Okuduğunu Anlama:
**a)** Corona Virüsü hakkındaki metne göre virüs ilk olarak hangi kentte ortaya çıktı?
**b)** Corona Virüsü hakkındaki metinde "Bundan sonra olabilecekler" sözcükleriyle başlayan kısmı "başarılı olacağımız, açık." sözcüğünden sonra bitirerek yeniden yazın ve "sıkı" yerine "titiz" koyarak güncelleyin.

Metin Parçası:
Çin'in Vuhan kentinde geçtiğimiz yılın sonunda ortaya çıktıktan sonra nerdeyse bütün dünya ülkelerine yayılan ve son olarak Dünya Sağlık Örgütü'nün 'küresel salgın' uyarısı yapmasına sebep olan Corona Virüsü (Covid 19), şimdilik bir kişide olmak üzere, ülkemizde de görüldü.
Öncelikle, virüsün ortaya çıktıktan sonraki yayılma hızına bakarak, yeni tip Corona ile mücadele konusunda gereken bütün adımları vaktinde attıkları için başta Sağlık Bakanımız olmak üzere yöneticilerimizi tebrik etmek gerek.
Başlangıçta aşırı imiş gibi gelen uygulamaların tam bir bilinçle sürdürülmesi ve bu süreçte ticaret, turizm ya da başka konular arka plana itilerek vatandaşın sağlığının esas alınması, Covid 19 ile mücadelenin ana eksenini oluşturdu.
Virüsün yayılması ile ilgili durumu gösteren son haritalar, Sağlık Bakanımız Fahrettin Koca'nın da vurguladığı gibi, gelişmiş Batılı ülkeler başta olmak üzere birçok ülkenin virüse karşı tedbir alınması konusunda işi ağırdan aldıklarının göstergesi.
ABD ve Avrupa ülkeleri de dahil olmak üzere birçok ülkede etkinliklerin iptali, okulların tatil edilmesi uçuşların iptali ve benzeri gelişmeleri, bölgesel olarak ilan edilen OHAL ilanları izliyor. Sadece sosyal hayatta değil, ekonomik alanda da ciddi problemlere sebep olan virüsle ilgili gelişmelerin nerede durabileceği de henüz belli değil.
Artık hemen her ülkede görülen vaka sayısı ve ölümlerden sonra birçok ülkenin Sağlık Bakanlığımızdan virüs salgını ile mücadele konusunda bilgi ve tecrübe paylaşımı talebinde bulunması, Türkiye'nin Corona Virüsü'ne karşı tedbirler konusunda dünya çapındaki başarısının göstergesi.
Virüsün Çin'de ortaya çıktığı duyulur duyulmaz alınmaya başlanan ve kimilerinin alay vesilesi yapmaya çalıştığı tedbirlerin ne kadar faydalı olduğunu görmek için mevcut tabloya bakmak yeterli.
Dertleri Corona değil…
İnsanımızın günlük hayatında el ve yüz temizliğinin büyük yer tutuyor olması ve ibadetlerine dikkat edenlerin abdest almaları, avantajlı yönlerimizden. Bu arada Cumhurbaşkanımızın başlattığı sarılma ve el sıkışma gibi alışkanlıkların bir süre terk edilmesi de unutulmamalı.
Bundan sonra olabilecekler konusunda söylenebilecek olan da, yöneticilerimizin uyarılarını dikkate almamız sayesinde, Türkiye'nin Corona Virüsü tehlikesini inşallah ucuz atlatacağı yönünde.
Erken alınan ve sıkı bir şekilde sürdürülen tedbirler sayesinde yeni tip corona virüsü ile mücadele konusunda şimdiye kadar olduğu gibi bundan sonra da başarılı olacağımız, açık.

Veri Kümesinden Kesit:
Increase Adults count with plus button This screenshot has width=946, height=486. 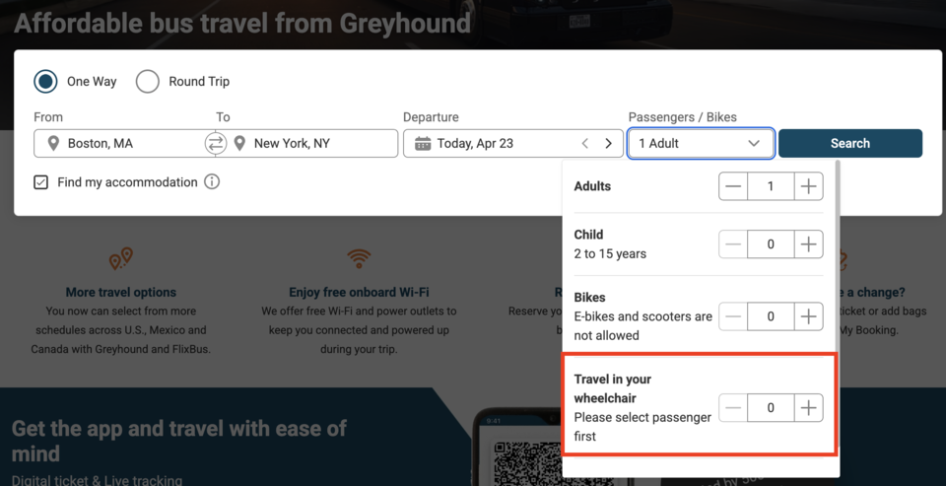808,186
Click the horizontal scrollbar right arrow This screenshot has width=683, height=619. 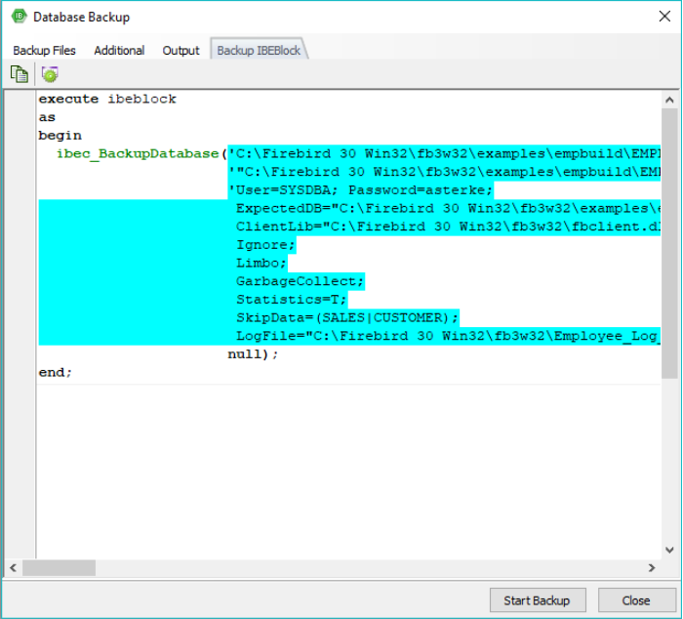(x=653, y=567)
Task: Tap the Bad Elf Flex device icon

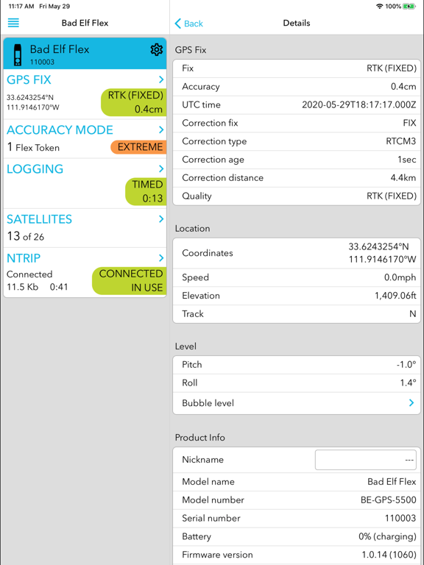Action: click(x=18, y=55)
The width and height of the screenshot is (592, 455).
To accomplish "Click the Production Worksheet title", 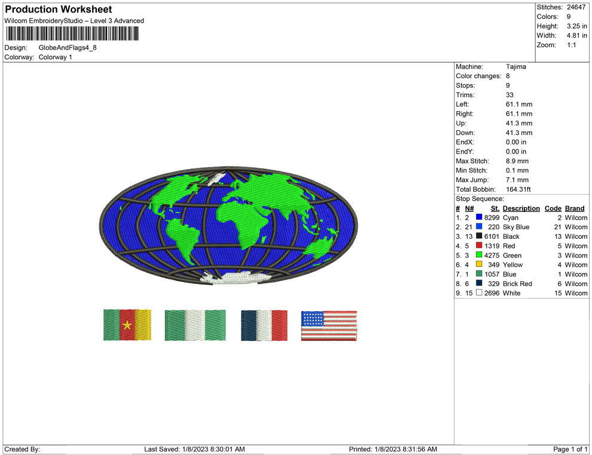I will coord(58,10).
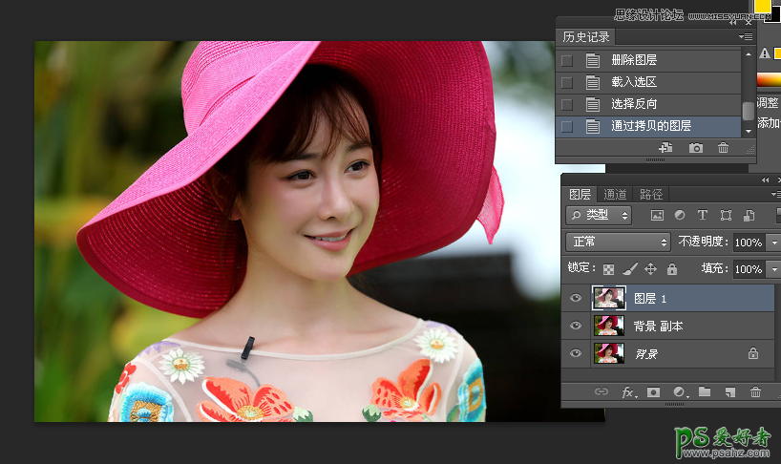
Task: Set history brush source at 载入选区
Action: click(567, 82)
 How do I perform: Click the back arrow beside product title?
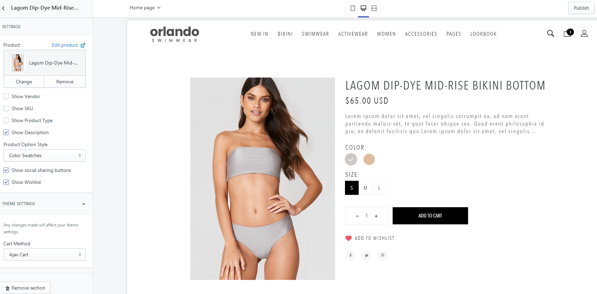pos(3,8)
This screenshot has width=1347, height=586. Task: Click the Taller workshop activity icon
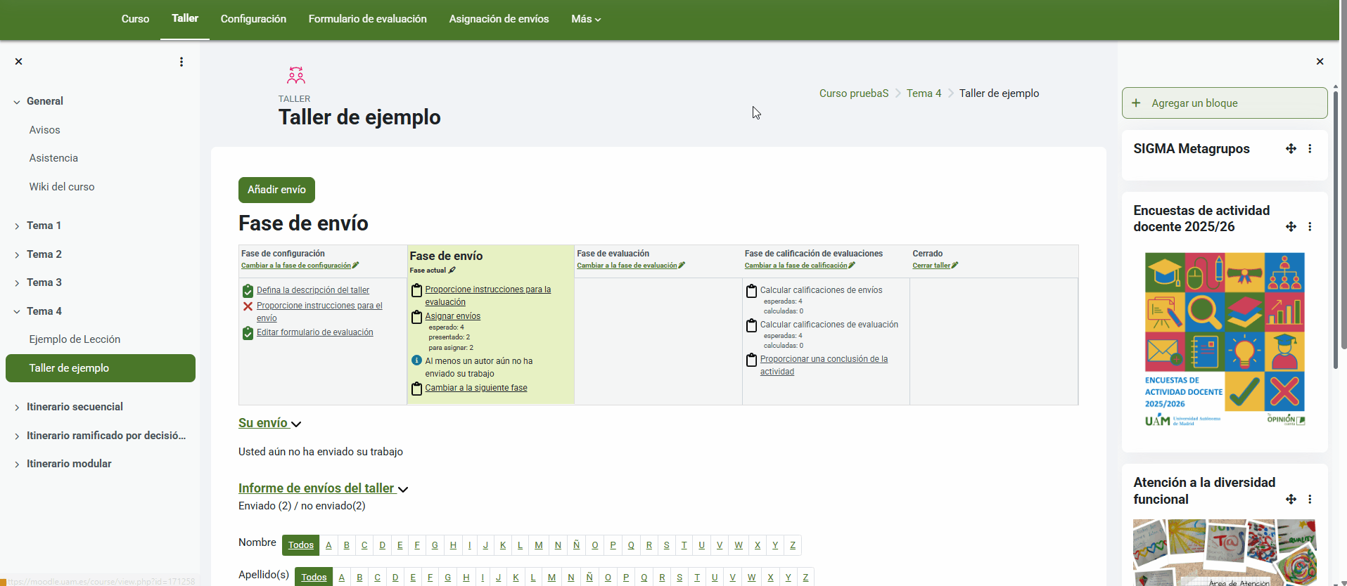click(296, 75)
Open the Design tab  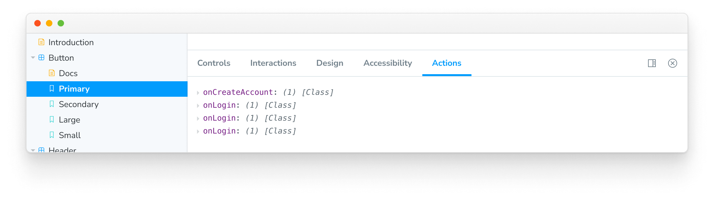[330, 63]
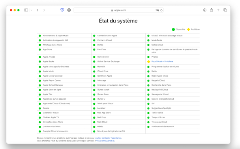Image resolution: width=240 pixels, height=149 pixels.
Task: Open the privacy shield report icon
Action: pos(62,10)
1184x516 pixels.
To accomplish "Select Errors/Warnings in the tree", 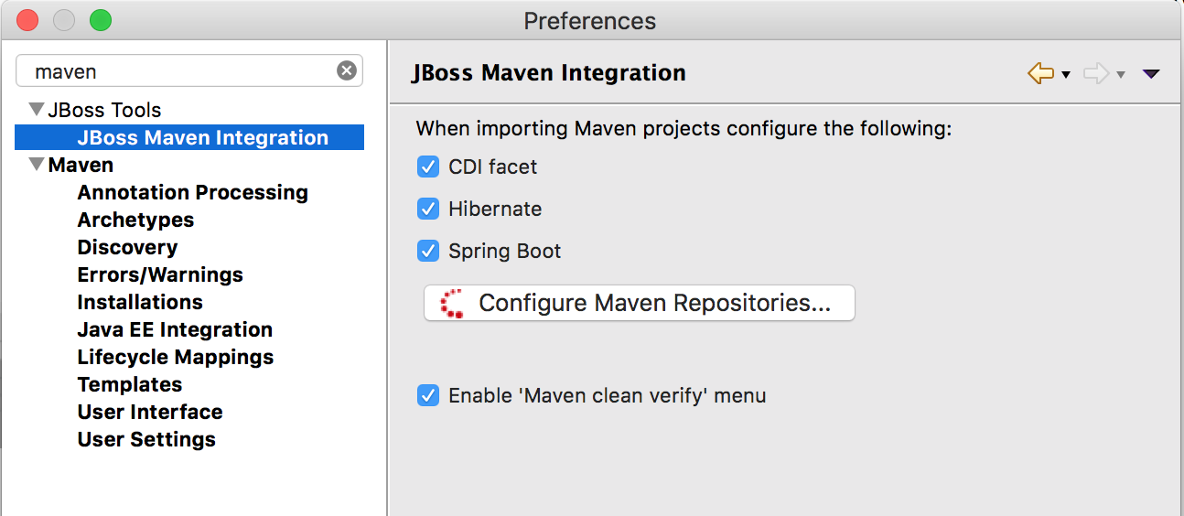I will [160, 274].
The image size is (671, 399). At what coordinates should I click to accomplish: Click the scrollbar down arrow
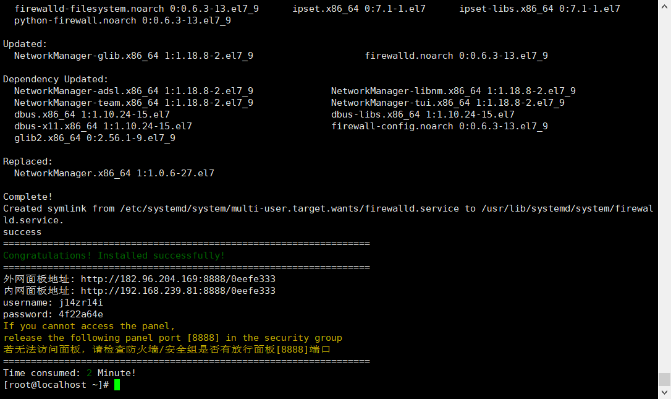(664, 392)
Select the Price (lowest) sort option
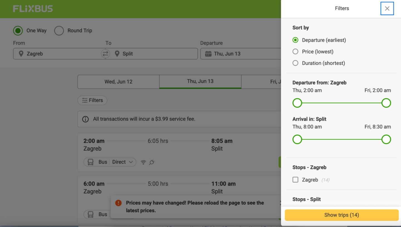Image resolution: width=401 pixels, height=227 pixels. pyautogui.click(x=295, y=51)
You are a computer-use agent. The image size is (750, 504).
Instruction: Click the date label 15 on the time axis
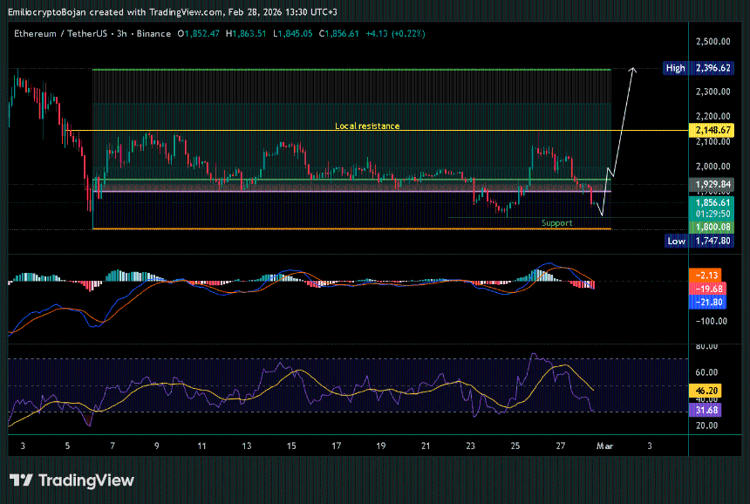(x=291, y=446)
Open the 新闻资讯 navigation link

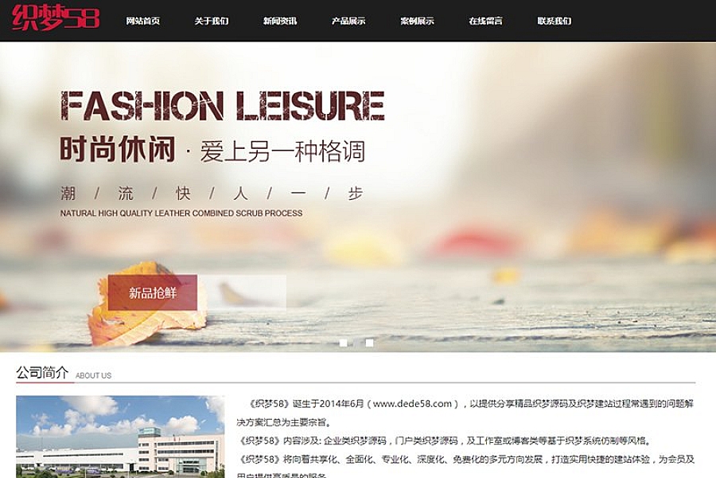[280, 21]
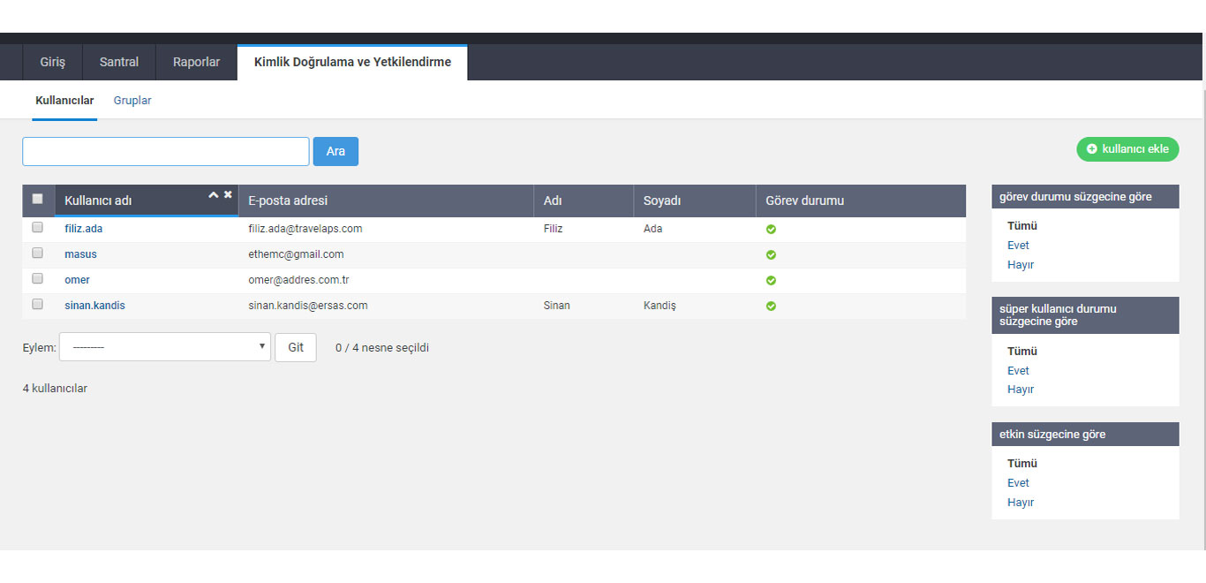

Görevlerin Yanıtları:
**a)** Çin'in Vuhan kentinde.

**b)**
Bundan sonra olabilecekler konusunda söylenebilecek olan da, yöneticilerimizin uyarılarını dikkate almamız sayesinde, Türkiye'nin Corona Virüsü tehlikesini inşallah ucuz atlatacağı yönünde.
Erken alınan ve titiz bir şekilde sürdürülen tedbirler sayesinde yeni tip corona virüsü ile mücadele konusunda şimdiye kadar olduğu gibi bundan sonra da başarılı olacağımız, açık.